What the task asks => I need each line of the entries below that includes the string "agent".

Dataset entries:
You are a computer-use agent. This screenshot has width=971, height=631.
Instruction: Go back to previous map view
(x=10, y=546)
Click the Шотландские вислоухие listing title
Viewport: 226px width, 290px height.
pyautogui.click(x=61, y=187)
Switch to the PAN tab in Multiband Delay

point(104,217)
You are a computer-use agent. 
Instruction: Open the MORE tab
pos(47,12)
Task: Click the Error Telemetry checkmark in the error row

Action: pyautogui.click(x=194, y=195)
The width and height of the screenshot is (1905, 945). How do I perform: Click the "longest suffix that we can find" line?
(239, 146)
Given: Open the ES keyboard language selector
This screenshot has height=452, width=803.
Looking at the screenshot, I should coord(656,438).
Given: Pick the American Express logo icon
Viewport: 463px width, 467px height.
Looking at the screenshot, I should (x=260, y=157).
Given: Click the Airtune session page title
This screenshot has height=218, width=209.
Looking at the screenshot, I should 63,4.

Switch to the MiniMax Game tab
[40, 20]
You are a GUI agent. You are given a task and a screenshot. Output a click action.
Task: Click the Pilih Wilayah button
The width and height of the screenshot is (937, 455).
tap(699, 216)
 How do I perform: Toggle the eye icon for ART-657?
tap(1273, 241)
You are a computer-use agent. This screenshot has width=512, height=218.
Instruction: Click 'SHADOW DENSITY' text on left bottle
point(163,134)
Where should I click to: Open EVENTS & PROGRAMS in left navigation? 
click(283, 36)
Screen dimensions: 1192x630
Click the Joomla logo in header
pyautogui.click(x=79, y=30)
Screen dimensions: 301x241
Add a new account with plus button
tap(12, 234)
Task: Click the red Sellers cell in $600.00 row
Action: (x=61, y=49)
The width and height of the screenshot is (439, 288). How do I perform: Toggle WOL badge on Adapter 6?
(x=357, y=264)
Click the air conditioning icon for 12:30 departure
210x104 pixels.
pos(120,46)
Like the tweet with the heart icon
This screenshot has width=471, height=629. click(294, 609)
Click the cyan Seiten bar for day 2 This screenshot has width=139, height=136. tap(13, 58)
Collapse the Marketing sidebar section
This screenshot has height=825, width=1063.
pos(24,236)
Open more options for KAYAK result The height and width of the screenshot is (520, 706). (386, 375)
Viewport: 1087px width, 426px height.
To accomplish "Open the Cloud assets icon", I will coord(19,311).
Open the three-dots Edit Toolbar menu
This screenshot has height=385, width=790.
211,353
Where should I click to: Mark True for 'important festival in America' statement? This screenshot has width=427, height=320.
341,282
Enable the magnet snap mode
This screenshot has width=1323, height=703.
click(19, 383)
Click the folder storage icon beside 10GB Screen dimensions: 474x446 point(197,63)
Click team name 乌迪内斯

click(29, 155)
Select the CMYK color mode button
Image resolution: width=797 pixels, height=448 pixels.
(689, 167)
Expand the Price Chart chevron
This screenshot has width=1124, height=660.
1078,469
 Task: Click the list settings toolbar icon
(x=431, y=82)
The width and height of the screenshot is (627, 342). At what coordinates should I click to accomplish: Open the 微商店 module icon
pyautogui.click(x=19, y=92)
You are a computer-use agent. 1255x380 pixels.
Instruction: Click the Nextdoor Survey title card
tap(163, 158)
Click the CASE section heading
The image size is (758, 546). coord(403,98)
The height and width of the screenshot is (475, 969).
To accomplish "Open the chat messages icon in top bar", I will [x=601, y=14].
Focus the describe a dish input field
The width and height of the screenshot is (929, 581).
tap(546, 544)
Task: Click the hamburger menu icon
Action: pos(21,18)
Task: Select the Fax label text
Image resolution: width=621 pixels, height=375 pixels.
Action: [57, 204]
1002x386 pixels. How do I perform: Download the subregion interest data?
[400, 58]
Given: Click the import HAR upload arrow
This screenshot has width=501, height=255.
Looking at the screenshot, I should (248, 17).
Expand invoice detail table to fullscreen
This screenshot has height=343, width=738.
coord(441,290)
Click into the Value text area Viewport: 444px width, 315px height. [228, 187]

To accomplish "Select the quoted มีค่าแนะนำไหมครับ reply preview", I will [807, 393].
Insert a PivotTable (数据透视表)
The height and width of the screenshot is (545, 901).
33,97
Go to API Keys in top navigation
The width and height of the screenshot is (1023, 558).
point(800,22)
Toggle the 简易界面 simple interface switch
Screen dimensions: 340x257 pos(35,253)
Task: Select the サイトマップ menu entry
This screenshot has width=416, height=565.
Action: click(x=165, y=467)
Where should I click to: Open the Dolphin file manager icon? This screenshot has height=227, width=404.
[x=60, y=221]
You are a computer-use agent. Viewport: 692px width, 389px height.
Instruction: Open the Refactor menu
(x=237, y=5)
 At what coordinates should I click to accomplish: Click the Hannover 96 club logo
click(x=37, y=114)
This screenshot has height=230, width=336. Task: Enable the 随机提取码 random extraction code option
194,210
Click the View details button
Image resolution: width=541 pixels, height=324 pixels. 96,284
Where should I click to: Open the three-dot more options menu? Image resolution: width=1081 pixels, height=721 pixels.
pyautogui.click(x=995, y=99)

Solution below =>
You are a computer-use agent. This screenshot has width=971, height=631.
You are a computer-use agent. 
You are a GUI agent. You are given a task and a screenshot. Output a click action.
You are a computer-use agent. This screenshot has width=512, height=218.
You are a computer-use agent. 1255x380 pixels.
You are a computer-use agent. Viewport: 692px width, 389px height.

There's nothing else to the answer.